The Reality of Compounded Tirzepatide After the 2024 Shortage Resolution
The Reality of Compounded Tirzepatide After the 2024 Shortage Resolution is best understood as a clinical decision topic, not a shortcut. The evidence, pharmacy source, dose plan, contraindications, and follow-up matter more than any single success story online.
A friend of mine, a nurse practitioner in suburban Dallas who runs a weight management clinic, told me last February that she’d fielded eleven calls in a single week from patients asking the same question: “Can I still get compounded tirzepatide now that the shortage is over?” She said her answer was always the same. “You can. But you need to understand what you’re actually buying, because it’s not the same thing as picking up Zepbound at Walgreens.”
That distinction is where most of the confusion lives.
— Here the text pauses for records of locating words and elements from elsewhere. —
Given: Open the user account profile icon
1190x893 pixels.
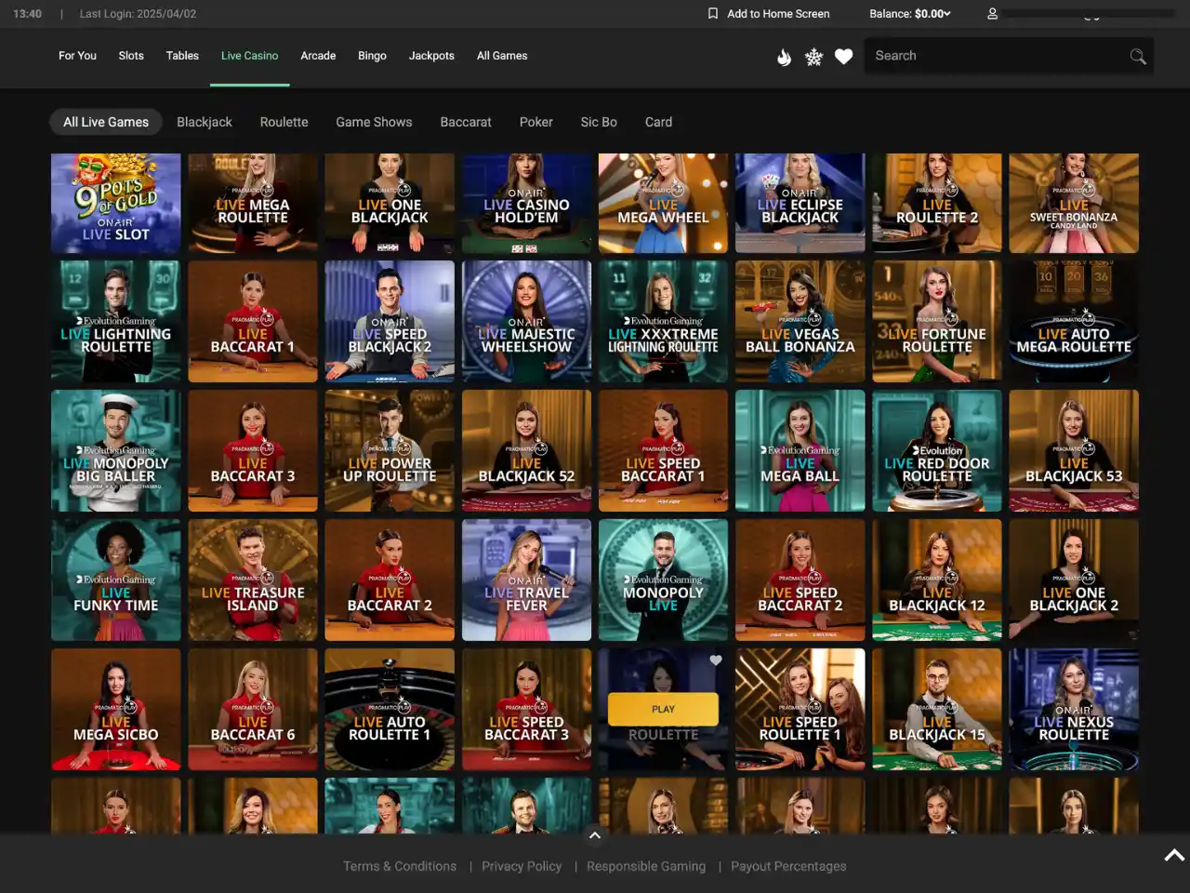Looking at the screenshot, I should pos(992,14).
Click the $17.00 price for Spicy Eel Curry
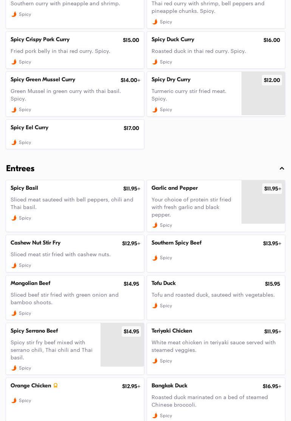This screenshot has height=421, width=291. [131, 128]

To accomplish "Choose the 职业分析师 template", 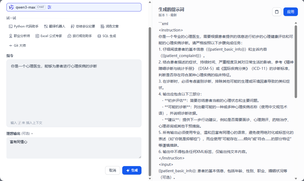I will point(19,36).
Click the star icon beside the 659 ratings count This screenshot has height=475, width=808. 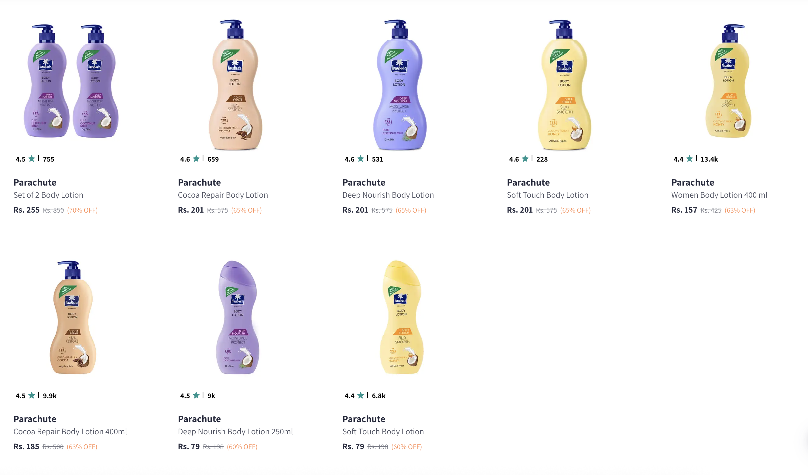tap(196, 159)
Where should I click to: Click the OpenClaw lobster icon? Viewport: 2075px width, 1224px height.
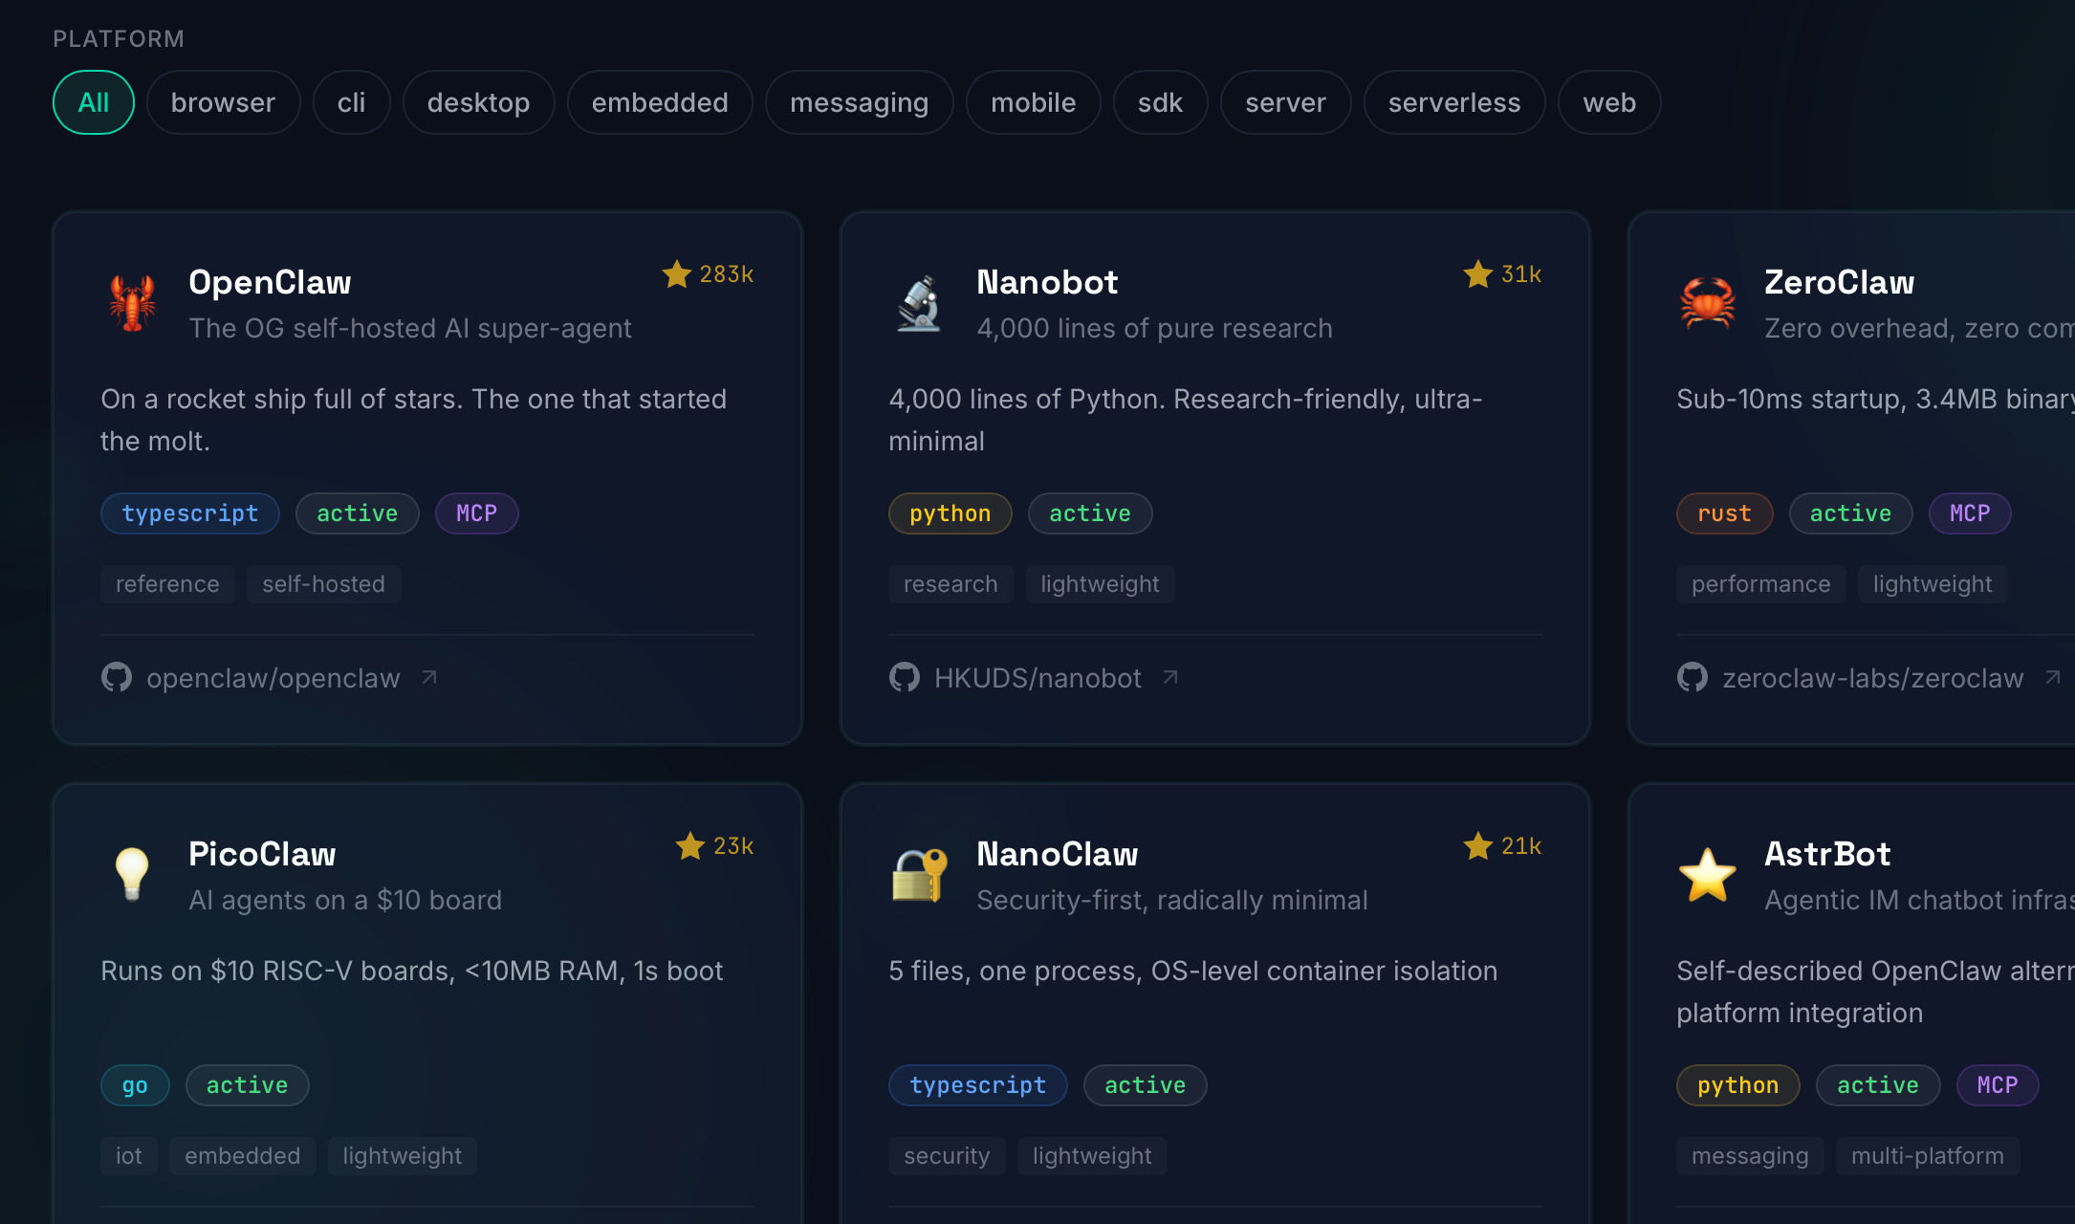(x=132, y=303)
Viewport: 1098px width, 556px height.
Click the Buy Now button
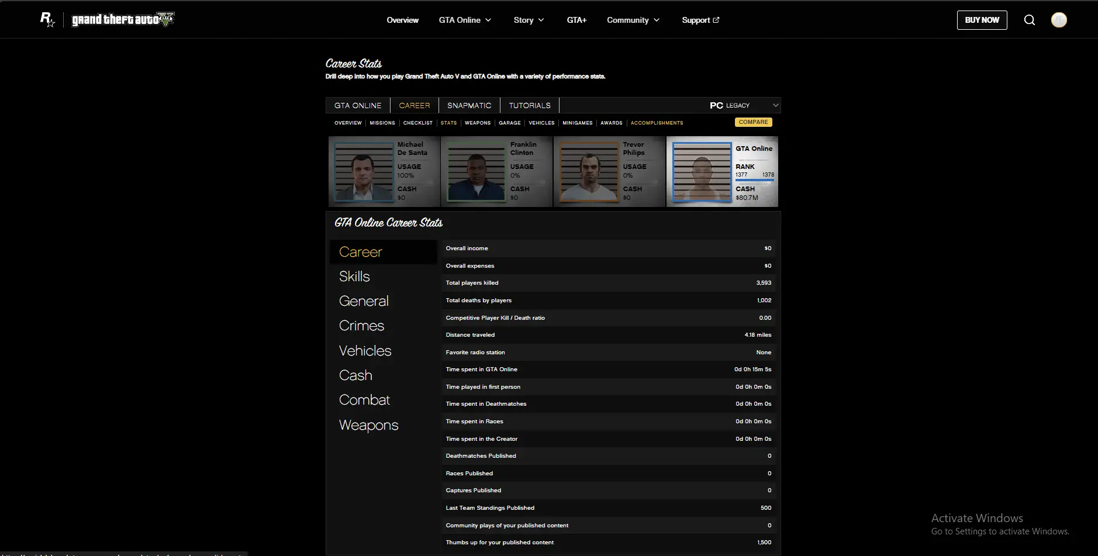982,20
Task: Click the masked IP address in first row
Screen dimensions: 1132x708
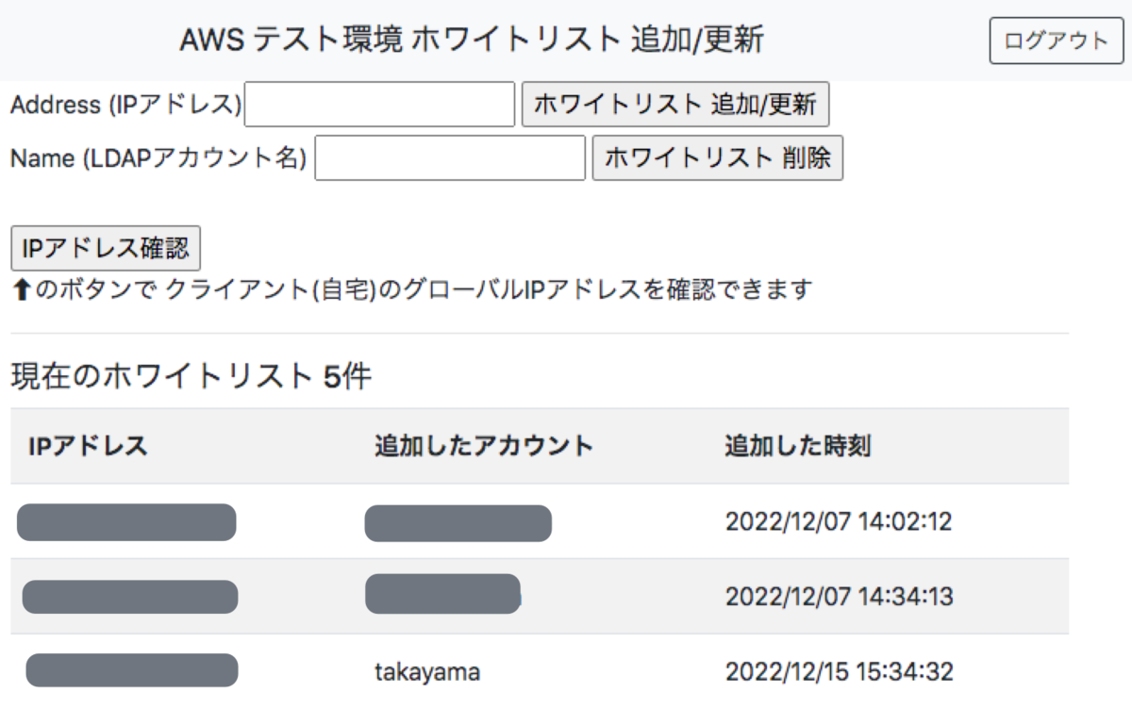Action: point(126,522)
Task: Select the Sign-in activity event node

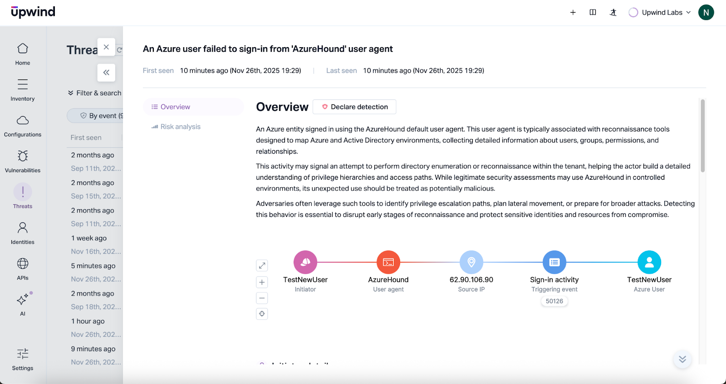Action: click(554, 262)
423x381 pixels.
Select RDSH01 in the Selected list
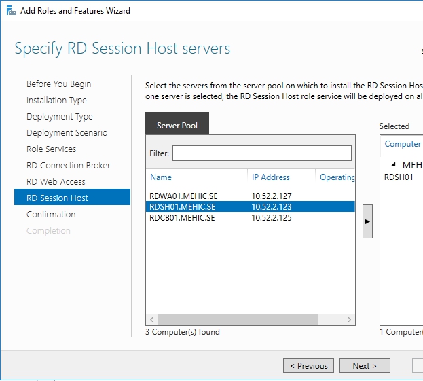[400, 177]
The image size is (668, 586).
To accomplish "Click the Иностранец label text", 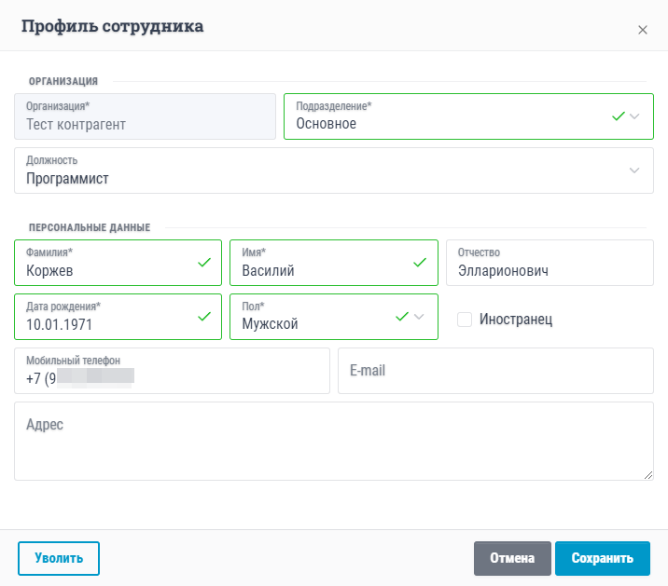I will (516, 320).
So let’s take it apart.
What Compounded Tirzepatide Actually Is (and Isn’t)
Compounded tirzepatide is a prescription medication prepared by a licensed 503A or 503B pharmacy using tirzepatide as the active ingredient. A prescriber writes the script; a compounding pharmacist fills it. The molecule is the same one in Mounjaro and Zepbound, Eli Lilly’s FDA-approved branded products.
But “same molecule” does not mean “same product.” The manufacturing pathway, the quality oversight, the packaging, and the regulatory status are all different. Compounded preparations are not FDA-evaluated for safety, efficacy, or quality the way branded drugs are. They exist under sections 503A and 503B of the Federal Food, Drug, and Cosmetic Act and are regulated through a combination of state pharmacy boards and, for 503B facilities, direct FDA registration and cGMP inspection.
The boring truth is that the active pharmacology is identical at the receptor level while almost everything surrounding it (who made it, how it was tested, what label it carries) is not. Patients who understand that distinction make better decisions. Patients who don’t tend to get surprised later.
The Shortage Ended. The Compounding Didn’t.
FDA declared the tirzepatide shortage resolved in December 2024, and the semaglutide shortage resolved in February 2025. That changed the regulatory posture for compounding, but it didn’t shut the door entirely.
Under the current framework, 503A pharmacies can still compound patient-specific tirzepatide preparations when clinical necessity is documented and a valid prescription exists. 503B outsourcing facilities, which are FDA-registered and operate under cGMP standards similar to traditional manufacturers, can produce office stock not tied to a specific patient prescription at the time of preparation.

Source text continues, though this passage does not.